Personal preferences
It’s easy to spot self-orientated feedback. The comment always starts with, ‘I’. ‘I prefer the organ.’ ‘I’d love it if there more upbeat songs.’ ‘I really don’t like that song.’ ‘I prefer the old words.’ Or, as I’ve had on two or three occasions, ‘I hate it, I hate it, I hate it!’ One of the sneakiest is to add a royal ‘we’ in to disguise the ‘I’ Ð eg, ‘I think it would be really good for us if we had more singing in harmony.’ Smell a rat?
Combine these phrases with a musician who’s on the sensitive side, and there’s a recipe for a tearful Sunday lunch. I’ve never had to get the tissues out myself, but I’m always reminded on these occasions that a church musician needs a tougher skin than they’re often provided with.
Fiction
The reason why this feedback is often so difficult to deal with is that it’s nearly always very trivial. Small matters of taste or tradition. The trouble is that the response of the musician usually matches the trivial nature of the feedback, and the hand-bags start flying. What exacerbates the problem is that the comments are usually received straight after a meeting, in the heat of the moment.
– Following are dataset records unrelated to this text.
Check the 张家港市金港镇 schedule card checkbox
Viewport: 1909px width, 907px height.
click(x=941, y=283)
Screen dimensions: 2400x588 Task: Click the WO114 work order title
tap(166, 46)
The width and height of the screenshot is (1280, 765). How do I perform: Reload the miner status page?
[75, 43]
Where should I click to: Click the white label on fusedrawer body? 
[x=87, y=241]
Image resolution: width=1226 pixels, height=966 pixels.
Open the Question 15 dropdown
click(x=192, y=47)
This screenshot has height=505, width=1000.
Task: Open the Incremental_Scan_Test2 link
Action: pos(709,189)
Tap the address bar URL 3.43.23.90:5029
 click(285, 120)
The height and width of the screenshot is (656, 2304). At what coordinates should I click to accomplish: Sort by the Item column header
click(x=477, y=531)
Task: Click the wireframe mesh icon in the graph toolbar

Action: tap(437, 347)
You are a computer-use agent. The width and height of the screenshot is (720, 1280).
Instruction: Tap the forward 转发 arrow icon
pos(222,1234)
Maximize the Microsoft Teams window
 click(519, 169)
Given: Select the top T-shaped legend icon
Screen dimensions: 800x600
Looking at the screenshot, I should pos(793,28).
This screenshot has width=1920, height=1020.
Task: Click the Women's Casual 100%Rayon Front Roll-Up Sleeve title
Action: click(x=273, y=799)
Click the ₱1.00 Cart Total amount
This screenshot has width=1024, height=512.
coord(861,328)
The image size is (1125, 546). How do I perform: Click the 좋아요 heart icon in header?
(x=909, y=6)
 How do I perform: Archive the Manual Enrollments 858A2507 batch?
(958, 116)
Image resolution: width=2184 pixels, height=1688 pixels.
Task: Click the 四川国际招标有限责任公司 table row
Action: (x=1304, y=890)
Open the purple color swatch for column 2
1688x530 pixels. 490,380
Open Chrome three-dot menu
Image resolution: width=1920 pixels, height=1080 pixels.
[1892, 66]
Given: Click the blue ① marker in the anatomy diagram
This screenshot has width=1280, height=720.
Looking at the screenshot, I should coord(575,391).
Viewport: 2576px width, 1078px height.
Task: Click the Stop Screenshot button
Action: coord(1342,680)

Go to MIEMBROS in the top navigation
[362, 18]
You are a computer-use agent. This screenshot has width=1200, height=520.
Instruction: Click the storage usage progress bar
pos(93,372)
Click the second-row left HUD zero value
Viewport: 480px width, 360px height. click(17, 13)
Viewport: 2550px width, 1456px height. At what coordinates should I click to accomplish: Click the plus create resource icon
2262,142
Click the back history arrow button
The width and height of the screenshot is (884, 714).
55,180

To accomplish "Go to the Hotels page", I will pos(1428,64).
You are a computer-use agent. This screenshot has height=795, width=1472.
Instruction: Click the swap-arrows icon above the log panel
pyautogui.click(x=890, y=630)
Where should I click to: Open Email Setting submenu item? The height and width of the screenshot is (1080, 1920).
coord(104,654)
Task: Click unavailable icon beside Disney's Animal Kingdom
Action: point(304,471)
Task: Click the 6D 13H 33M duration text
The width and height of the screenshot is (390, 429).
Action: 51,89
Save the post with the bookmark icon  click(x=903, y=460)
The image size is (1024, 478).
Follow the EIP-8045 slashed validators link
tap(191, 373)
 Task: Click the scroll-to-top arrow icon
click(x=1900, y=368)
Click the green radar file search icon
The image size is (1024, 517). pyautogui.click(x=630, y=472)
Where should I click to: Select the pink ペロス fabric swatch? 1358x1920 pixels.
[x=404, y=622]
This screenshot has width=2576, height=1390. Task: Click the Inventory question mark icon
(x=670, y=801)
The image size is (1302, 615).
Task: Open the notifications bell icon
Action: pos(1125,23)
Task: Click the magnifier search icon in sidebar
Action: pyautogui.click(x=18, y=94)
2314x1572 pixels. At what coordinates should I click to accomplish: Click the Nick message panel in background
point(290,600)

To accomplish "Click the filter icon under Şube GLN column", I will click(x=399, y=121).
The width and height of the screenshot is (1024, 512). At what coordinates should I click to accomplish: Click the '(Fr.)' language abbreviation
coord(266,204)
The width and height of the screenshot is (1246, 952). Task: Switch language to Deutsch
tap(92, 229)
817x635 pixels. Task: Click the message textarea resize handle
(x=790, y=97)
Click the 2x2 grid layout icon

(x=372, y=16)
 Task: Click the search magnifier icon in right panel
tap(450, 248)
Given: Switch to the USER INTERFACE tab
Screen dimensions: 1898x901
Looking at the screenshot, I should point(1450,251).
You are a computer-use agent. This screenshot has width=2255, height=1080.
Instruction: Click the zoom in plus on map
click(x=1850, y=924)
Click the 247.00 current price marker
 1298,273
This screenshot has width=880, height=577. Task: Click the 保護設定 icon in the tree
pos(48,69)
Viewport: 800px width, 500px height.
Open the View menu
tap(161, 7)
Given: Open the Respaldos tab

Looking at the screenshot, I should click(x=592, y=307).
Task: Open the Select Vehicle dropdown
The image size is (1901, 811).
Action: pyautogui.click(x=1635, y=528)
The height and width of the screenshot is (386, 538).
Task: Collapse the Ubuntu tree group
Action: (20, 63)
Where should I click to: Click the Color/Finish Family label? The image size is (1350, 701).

(As an aside, I want to say here that although the articles I write are nearly always inspired by an issue that I’ve been grappling with recently, I haven’t had a sudden spate of negative feedback. I was just short on ideas at the beginning of a gloomy February, and a kind colleague helped me out with this idea!)
Take a step back
Here’s a tip for those who would like to feed back about musical things. If you feel angry about something, it’s never a good time straight at the end of a meeting to get angry with the musicians. Also, please don’t hurry around the meeting room gathering support for your views to bolster your ammo. Go home, calm down, pray, and then think what feedback would best serve not you, but the whole congregation. Think also of how you could best word comments that would build the musician up, rather than tear them down. Then ring or write when the moment isn’t so raw. I’ve had some great bits of critical feedback from people that have encouraged me, because they’ve reminded me that there are people who care not only about the way we sing praises to God, but also about how others are encouraged. Musicians don’t need to be pandered to Ð we need to be challenged just as much as the next person, but just as kindly.
Gracious musicians
And now for musicians. We will have to face direct negative feedback even in the most Bible-centred churches. I’m pretty hopeless at dealing with direct criticisms as I’d much rather argue my corner. However, if I do this I’m in danger of trying to impress my subjective views on someone who’s trying to share their subjective views with me! We might both be wrong, or certainly it’s possible that neither of us is right as these issues are nearly always impossible to resolve. I always try to remember James 1.19, ‘…be quick to listen, slow to speak and slow to become angry’ (NIV). We need to model gracious patience even if it isn’t being modelled to us. We need to be able to take tough and even unfair feedback, and use it to train us in godliness. We learn nothing if we trade harsh words with harsh words.
I help out with Marriage Preparation at St. Helen’s, and one of the key phrases we use in the session on conflict is that it is important to win the person, not the argument. The good news is that we don’t have to marry the person giving us the feedback (unless you really want to), but we will spend eternity with him or her, so it’s worth holding our tongues and thickening our skins for the sake of the kingdom we’re inheriting together.
And hold on to that sense of humour.